Aim.
Extract the lines of the listing from the line containing "At what coordinates should I click to accomplish: Expand" through the line containing "I will coord(24,49).", including both of those lines. Reproduce them verbatim.

Rows from a dataset
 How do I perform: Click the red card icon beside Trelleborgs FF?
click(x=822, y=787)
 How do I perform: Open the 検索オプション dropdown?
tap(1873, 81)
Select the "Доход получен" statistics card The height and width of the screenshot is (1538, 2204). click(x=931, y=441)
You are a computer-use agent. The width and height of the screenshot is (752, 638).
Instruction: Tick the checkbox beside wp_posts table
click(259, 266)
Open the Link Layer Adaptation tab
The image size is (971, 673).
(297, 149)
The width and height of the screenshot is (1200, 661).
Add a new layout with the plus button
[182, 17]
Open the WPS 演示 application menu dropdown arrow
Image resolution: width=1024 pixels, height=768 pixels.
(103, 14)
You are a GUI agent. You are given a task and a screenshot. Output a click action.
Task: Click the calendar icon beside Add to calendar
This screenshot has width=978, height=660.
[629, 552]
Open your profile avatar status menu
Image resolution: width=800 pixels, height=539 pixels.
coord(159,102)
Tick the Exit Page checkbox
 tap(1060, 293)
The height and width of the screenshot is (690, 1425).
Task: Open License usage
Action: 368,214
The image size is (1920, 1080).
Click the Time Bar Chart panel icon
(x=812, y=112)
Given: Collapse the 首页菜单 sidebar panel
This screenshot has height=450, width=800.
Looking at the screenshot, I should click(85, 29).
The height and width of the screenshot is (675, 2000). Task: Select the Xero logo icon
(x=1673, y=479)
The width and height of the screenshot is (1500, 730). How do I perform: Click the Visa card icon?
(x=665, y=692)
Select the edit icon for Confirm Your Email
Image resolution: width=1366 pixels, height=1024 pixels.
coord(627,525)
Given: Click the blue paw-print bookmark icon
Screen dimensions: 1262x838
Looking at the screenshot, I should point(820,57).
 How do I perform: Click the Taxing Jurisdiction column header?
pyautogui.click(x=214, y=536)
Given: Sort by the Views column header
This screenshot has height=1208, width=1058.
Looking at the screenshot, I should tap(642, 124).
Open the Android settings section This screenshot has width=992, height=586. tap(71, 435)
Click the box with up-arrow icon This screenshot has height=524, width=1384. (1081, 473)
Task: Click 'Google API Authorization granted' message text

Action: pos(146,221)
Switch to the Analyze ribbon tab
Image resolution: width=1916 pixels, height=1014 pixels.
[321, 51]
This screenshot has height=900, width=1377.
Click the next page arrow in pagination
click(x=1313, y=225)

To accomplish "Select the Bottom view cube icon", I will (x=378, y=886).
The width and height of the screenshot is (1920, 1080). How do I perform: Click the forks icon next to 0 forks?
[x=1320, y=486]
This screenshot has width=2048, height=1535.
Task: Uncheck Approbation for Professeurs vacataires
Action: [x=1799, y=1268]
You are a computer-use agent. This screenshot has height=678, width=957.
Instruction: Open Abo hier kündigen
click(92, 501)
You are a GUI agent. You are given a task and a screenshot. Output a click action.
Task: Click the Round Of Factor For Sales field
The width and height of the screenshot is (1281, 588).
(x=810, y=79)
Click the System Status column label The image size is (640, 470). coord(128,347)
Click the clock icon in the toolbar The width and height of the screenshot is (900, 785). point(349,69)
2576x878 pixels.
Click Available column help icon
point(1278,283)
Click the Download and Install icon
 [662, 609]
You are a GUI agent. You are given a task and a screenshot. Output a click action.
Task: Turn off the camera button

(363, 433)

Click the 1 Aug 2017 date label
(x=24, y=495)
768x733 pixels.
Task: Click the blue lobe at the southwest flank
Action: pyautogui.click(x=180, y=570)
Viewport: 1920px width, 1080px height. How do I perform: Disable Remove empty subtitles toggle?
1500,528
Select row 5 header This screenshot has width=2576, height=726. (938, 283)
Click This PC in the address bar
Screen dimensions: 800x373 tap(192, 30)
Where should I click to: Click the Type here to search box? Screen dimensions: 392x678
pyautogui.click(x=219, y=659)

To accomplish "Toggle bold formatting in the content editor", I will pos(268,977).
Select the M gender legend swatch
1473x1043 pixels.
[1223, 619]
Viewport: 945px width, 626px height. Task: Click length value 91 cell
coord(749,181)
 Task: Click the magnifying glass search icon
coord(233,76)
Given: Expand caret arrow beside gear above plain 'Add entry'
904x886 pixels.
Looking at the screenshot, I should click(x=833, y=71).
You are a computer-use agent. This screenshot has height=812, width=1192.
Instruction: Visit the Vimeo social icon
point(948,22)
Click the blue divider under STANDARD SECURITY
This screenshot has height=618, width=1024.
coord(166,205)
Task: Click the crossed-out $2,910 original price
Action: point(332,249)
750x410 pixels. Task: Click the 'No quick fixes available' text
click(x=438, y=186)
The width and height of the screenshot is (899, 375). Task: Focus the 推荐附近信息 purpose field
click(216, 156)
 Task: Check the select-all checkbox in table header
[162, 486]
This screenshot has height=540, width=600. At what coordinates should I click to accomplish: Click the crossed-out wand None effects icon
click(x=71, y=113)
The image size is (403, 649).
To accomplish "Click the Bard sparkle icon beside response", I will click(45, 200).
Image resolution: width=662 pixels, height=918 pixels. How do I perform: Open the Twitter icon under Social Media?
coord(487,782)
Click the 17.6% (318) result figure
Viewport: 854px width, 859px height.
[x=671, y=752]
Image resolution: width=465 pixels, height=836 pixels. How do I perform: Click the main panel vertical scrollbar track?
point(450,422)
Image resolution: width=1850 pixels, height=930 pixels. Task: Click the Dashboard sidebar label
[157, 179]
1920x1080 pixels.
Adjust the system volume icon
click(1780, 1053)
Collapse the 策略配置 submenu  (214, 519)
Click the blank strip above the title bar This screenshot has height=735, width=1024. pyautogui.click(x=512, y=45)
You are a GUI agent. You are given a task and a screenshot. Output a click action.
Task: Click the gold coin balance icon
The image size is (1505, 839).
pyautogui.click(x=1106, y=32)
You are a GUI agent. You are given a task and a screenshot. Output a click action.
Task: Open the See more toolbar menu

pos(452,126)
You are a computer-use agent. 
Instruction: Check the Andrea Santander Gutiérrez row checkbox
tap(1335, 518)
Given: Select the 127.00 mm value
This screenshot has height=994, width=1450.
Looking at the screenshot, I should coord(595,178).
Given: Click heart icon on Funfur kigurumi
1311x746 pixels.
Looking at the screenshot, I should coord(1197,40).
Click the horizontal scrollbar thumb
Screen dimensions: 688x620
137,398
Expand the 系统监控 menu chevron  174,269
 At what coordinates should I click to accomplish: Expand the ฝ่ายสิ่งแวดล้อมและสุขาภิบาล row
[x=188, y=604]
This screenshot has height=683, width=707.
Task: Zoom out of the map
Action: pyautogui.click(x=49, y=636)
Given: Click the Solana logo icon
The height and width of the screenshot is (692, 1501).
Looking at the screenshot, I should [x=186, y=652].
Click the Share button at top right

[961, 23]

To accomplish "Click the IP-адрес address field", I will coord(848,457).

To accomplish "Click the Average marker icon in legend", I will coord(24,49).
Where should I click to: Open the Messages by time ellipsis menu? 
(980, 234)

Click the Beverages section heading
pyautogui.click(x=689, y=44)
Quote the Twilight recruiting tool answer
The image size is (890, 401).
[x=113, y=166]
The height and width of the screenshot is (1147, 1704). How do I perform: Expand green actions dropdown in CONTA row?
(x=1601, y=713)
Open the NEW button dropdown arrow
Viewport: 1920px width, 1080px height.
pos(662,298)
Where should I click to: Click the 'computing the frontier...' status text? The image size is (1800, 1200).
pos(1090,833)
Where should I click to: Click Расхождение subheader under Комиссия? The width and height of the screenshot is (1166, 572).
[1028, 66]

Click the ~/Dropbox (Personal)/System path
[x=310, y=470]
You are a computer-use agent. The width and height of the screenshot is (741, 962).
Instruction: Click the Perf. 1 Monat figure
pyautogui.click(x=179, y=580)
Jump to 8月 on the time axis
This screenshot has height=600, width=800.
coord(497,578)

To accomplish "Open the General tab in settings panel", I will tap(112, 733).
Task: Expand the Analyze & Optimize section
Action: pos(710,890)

Reply.
 At what coordinates should I click to accomplish: Expand the ฝ่ายสิ่งแวดล้อมและสุขาภิบาล row
[x=188, y=604]
This screenshot has height=683, width=707.
Task: Zoom out of the map
Action: pyautogui.click(x=49, y=636)
Given: Click the Solana logo icon
The height and width of the screenshot is (692, 1501).
Looking at the screenshot, I should [x=186, y=652].
Click the Share button at top right

[961, 23]

To accomplish "Click the IP-адрес address field", I will coord(848,457).

To accomplish "Click the Average marker icon in legend", I will coord(24,49).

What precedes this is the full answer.